Would you retype the whole listing exactly?

»»

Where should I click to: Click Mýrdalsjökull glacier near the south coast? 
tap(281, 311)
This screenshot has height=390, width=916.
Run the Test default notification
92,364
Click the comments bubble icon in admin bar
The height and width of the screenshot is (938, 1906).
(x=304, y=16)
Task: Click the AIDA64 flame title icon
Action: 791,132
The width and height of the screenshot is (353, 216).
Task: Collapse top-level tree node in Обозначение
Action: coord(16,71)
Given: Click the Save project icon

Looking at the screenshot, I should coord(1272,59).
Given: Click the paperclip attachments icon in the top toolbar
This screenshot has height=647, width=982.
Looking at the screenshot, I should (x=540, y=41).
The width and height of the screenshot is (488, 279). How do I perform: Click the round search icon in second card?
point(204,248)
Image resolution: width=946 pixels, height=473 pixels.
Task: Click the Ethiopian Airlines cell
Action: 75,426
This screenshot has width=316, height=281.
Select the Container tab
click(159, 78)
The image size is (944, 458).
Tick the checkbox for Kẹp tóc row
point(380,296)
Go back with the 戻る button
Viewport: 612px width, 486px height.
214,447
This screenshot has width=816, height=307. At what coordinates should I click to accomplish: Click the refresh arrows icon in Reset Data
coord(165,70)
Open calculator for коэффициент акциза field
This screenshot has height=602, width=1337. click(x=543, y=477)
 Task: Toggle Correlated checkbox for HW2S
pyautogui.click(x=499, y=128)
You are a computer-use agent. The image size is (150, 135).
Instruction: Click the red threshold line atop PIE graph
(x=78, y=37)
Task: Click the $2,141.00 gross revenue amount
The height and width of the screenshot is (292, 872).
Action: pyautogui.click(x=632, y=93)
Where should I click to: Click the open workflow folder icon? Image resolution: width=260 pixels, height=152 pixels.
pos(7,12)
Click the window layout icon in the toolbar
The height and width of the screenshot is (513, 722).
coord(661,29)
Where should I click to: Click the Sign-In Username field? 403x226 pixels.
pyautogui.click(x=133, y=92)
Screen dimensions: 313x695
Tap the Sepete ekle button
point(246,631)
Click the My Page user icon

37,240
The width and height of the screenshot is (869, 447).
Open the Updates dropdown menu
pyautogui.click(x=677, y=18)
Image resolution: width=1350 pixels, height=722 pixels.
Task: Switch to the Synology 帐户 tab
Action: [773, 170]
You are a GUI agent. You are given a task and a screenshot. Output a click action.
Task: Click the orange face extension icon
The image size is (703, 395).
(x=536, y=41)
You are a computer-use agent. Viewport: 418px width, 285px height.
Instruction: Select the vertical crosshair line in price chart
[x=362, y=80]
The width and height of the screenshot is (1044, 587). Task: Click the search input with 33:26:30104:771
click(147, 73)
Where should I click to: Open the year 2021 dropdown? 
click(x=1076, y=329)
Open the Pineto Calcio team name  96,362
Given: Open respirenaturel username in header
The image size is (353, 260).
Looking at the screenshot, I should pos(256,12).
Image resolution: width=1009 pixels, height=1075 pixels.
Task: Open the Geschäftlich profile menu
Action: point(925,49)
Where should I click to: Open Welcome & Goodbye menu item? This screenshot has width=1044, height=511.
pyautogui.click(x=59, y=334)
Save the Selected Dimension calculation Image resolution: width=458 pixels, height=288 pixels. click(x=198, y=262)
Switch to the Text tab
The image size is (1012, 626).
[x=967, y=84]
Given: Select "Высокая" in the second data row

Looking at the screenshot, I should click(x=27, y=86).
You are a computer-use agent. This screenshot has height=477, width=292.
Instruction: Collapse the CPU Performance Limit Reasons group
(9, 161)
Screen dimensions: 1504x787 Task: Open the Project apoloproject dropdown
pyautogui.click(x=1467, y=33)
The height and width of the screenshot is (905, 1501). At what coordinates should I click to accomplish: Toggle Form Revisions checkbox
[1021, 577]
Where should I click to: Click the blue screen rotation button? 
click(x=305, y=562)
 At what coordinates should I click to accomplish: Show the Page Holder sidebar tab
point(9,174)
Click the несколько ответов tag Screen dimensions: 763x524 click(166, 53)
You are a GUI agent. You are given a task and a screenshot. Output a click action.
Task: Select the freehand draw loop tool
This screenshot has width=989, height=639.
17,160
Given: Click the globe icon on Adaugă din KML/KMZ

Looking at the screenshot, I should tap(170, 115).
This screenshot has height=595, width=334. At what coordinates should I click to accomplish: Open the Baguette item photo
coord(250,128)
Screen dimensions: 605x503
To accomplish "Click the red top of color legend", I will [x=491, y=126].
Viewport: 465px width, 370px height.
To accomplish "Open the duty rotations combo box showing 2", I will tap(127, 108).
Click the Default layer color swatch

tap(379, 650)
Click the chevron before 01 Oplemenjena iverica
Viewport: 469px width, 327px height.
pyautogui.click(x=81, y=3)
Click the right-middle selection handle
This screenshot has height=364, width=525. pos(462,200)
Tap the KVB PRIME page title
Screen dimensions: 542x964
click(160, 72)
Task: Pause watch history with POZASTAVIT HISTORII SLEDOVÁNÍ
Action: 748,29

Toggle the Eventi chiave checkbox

««

§ TASK SOLUTION
Where should I click to: Click Mýrdalsjökull glacier near the south coast? 
tap(281, 311)
This screenshot has height=390, width=916.
Run the Test default notification
92,364
Click the comments bubble icon in admin bar
The height and width of the screenshot is (938, 1906).
(x=304, y=16)
Task: Click the AIDA64 flame title icon
Action: 791,132
The width and height of the screenshot is (353, 216).
Task: Collapse top-level tree node in Обозначение
Action: coord(16,71)
Given: Click the Save project icon

Looking at the screenshot, I should coord(1272,59).
Given: Click the paperclip attachments icon in the top toolbar
This screenshot has height=647, width=982.
Looking at the screenshot, I should (x=540, y=41).
The width and height of the screenshot is (488, 279). How do I perform: Click the round search icon in second card?
point(204,248)
Image resolution: width=946 pixels, height=473 pixels.
Task: Click the Ethiopian Airlines cell
Action: 75,426
This screenshot has width=316, height=281.
Select the Container tab
click(159, 78)
The image size is (944, 458).
Tick the checkbox for Kẹp tóc row
point(380,296)
Go back with the 戻る button
Viewport: 612px width, 486px height.
214,447
This screenshot has width=816, height=307. At what coordinates should I click to accomplish: Click the refresh arrows icon in Reset Data
coord(165,70)
Open calculator for коэффициент акциза field
This screenshot has height=602, width=1337. click(x=543, y=477)
 Task: Toggle Correlated checkbox for HW2S
pyautogui.click(x=499, y=128)
You are a computer-use agent. The image size is (150, 135).
Instruction: Click the red threshold line atop PIE graph
(x=78, y=37)
Task: Click the $2,141.00 gross revenue amount
The height and width of the screenshot is (292, 872).
Action: pyautogui.click(x=632, y=93)
Where should I click to: Click the open workflow folder icon? Image resolution: width=260 pixels, height=152 pixels.
pos(7,12)
Click the window layout icon in the toolbar
The height and width of the screenshot is (513, 722).
coord(661,29)
Where should I click to: Click the Sign-In Username field? 403x226 pixels.
pyautogui.click(x=133, y=92)
Screen dimensions: 313x695
Tap the Sepete ekle button
point(246,631)
Click the My Page user icon

37,240
The width and height of the screenshot is (869, 447).
Open the Updates dropdown menu
pyautogui.click(x=677, y=18)
Image resolution: width=1350 pixels, height=722 pixels.
Task: Switch to the Synology 帐户 tab
Action: [773, 170]
You are a GUI agent. You are given a task and a screenshot. Output a click action.
Task: Click the orange face extension icon
The image size is (703, 395).
(x=536, y=41)
You are a computer-use agent. Viewport: 418px width, 285px height.
Instruction: Select the vertical crosshair line in price chart
[x=362, y=80]
The width and height of the screenshot is (1044, 587). Task: Click the search input with 33:26:30104:771
click(147, 73)
Where should I click to: Open the year 2021 dropdown? 
click(x=1076, y=329)
Open the Pineto Calcio team name  96,362
Given: Open respirenaturel username in header
The image size is (353, 260).
Looking at the screenshot, I should pos(256,12).
Image resolution: width=1009 pixels, height=1075 pixels.
Task: Open the Geschäftlich profile menu
Action: point(925,49)
Where should I click to: Open Welcome & Goodbye menu item? This screenshot has width=1044, height=511.
pyautogui.click(x=59, y=334)
Save the Selected Dimension calculation Image resolution: width=458 pixels, height=288 pixels. click(x=198, y=262)
Switch to the Text tab
The image size is (1012, 626).
[x=967, y=84]
Given: Select "Высокая" in the second data row

Looking at the screenshot, I should click(x=27, y=86).
You are a computer-use agent. This screenshot has height=477, width=292.
Instruction: Collapse the CPU Performance Limit Reasons group
(9, 161)
Screen dimensions: 1504x787 Task: Open the Project apoloproject dropdown
pyautogui.click(x=1467, y=33)
The height and width of the screenshot is (905, 1501). At what coordinates should I click to accomplish: Toggle Form Revisions checkbox
[1021, 577]
Where should I click to: Click the blue screen rotation button? 
click(x=305, y=562)
 At what coordinates should I click to accomplish: Show the Page Holder sidebar tab
point(9,174)
Click the несколько ответов tag Screen dimensions: 763x524 click(166, 53)
You are a GUI agent. You are given a task and a screenshot. Output a click action.
Task: Select the freehand draw loop tool
This screenshot has width=989, height=639.
17,160
Given: Click the globe icon on Adaugă din KML/KMZ

Looking at the screenshot, I should tap(170, 115).
This screenshot has height=595, width=334. At what coordinates should I click to accomplish: Open the Baguette item photo
coord(250,128)
Screen dimensions: 605x503
To accomplish "Click the red top of color legend", I will [x=491, y=126].
Viewport: 465px width, 370px height.
To accomplish "Open the duty rotations combo box showing 2", I will tap(127, 108).
Click the Default layer color swatch

tap(379, 650)
Click the chevron before 01 Oplemenjena iverica
Viewport: 469px width, 327px height.
pyautogui.click(x=81, y=3)
Click the right-middle selection handle
This screenshot has height=364, width=525. pos(462,200)
Tap the KVB PRIME page title
Screen dimensions: 542x964
click(160, 72)
Task: Pause watch history with POZASTAVIT HISTORII SLEDOVÁNÍ
Action: 748,29

Toggle the Eventi chiave checkbox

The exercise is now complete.